## EXTRAIT SOURCE
_ _ _ _

Dans trois ans, la plupart des grandes organisations et groupes d'intérêt mondiaux se sont adaptés à ce changement majeur et notamment au fait que les pélerins veulent changer la réalité dans des directions qui peuvent entrer en conflit avec leurs intérêts. Les gouvernements, les institutions internationales, les organisations religieuses, politiques, criminelles et les nombreux groupes d'intérêts économiques se sont tous soient alliés à des pélerins d'une manière ou d'une autre.
Dans quatre ans, des conflits armés - guerres, guerres civiles, guérillas, activités terroristes - ont éclaté dans le monde entre différentes organisations, souvent soutenues par les pélerins de différentes Voies.
Dans cinq ans, un nombre grandissant de pélerins apparaît, contestant l'obéissance aux Voies et désirant laisser à l'humanité le choix de pouvoir se diriger elle-même plutôt que de subir les guerres des Voies. Ils se nomment d'eux-mêmes les errants et tirent leurs pouvoirs de plusieurs Voies à la fois.

_ _ _ _

## DÉFI A
Reproduisez fidèlement le passage de l'extrait sur les pèlerins situé entre « Dans quatre ans, des » et « Voies à la fois. », ces deux bornes comprises.
## DÉFI B
D'après l'extrait sur les pèlerins, pour quelle raison les errants contestent-ils l'obéissance aux Voies ?

(Lignes d'un jeu de données)
_ _ _ _

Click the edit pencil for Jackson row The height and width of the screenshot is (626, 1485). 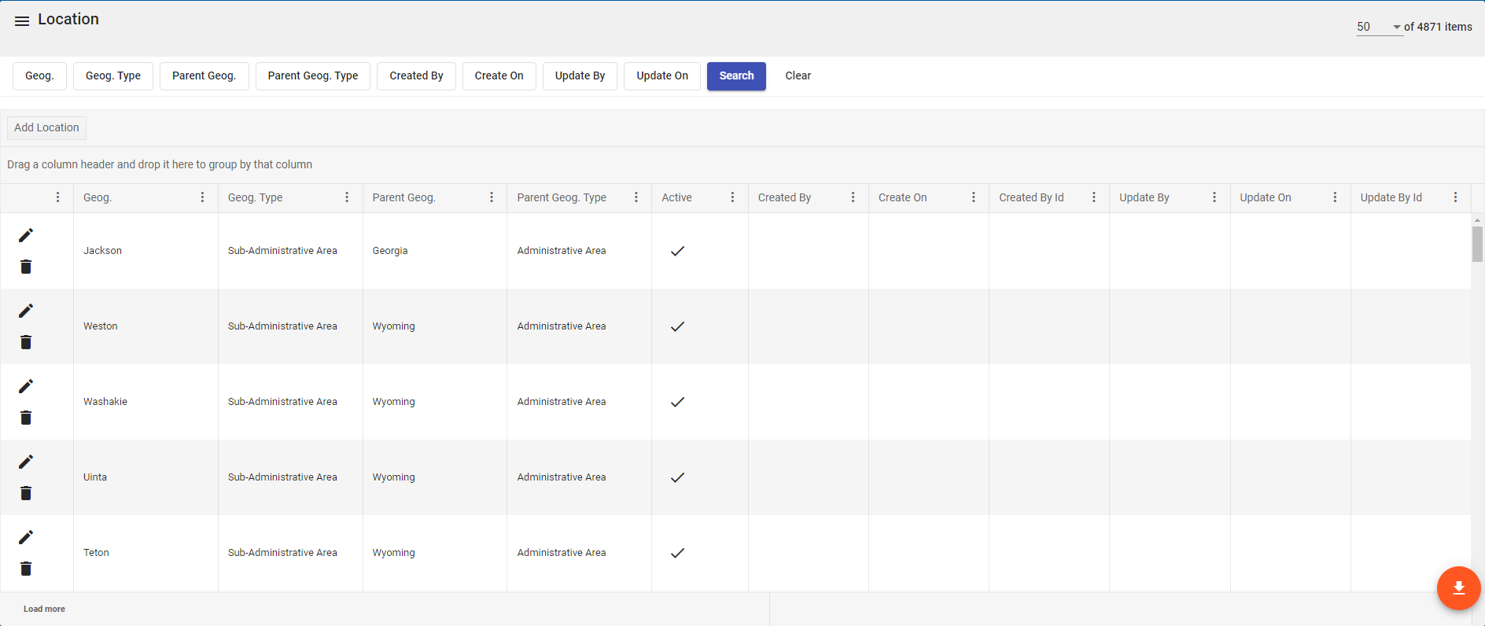(x=26, y=235)
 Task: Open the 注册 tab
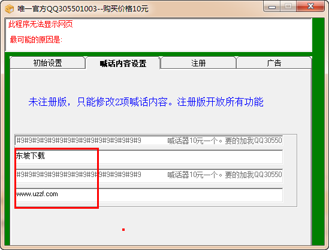coord(198,63)
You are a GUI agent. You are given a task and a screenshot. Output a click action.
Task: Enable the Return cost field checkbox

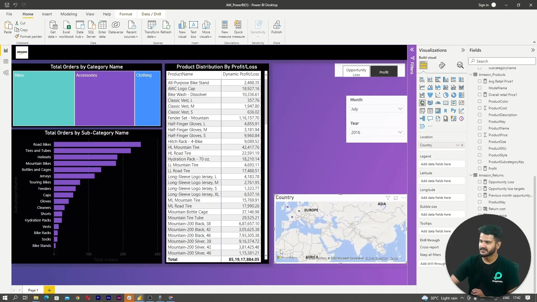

_ _ _ _

## SOLUTION DÉTAILLÉE A
Dans quatre ans, des conflits armés - guerres, guerres civiles, guérillas, activités terroristes - ont éclaté dans le monde entre différentes organisations, souvent soutenues par les pélerins de différentes Voies.
Dans cinq ans, un nombre grandissant de pélerins apparaît, contestant l'obéissance aux Voies et désirant laisser à l'humanité le choix de pouvoir se diriger elle-même plutôt que de subir les guerres des Voies. Ils se nomment d'eux-mêmes les errants et tirent leurs pouvoirs de plusieurs Voies à la fois.

## SOLUTION DÉTAILLÉE B
Les errants souhaitent laisser à l'humanité le choix de se diriger elle-même plutôt que de subir les guerres des Voies.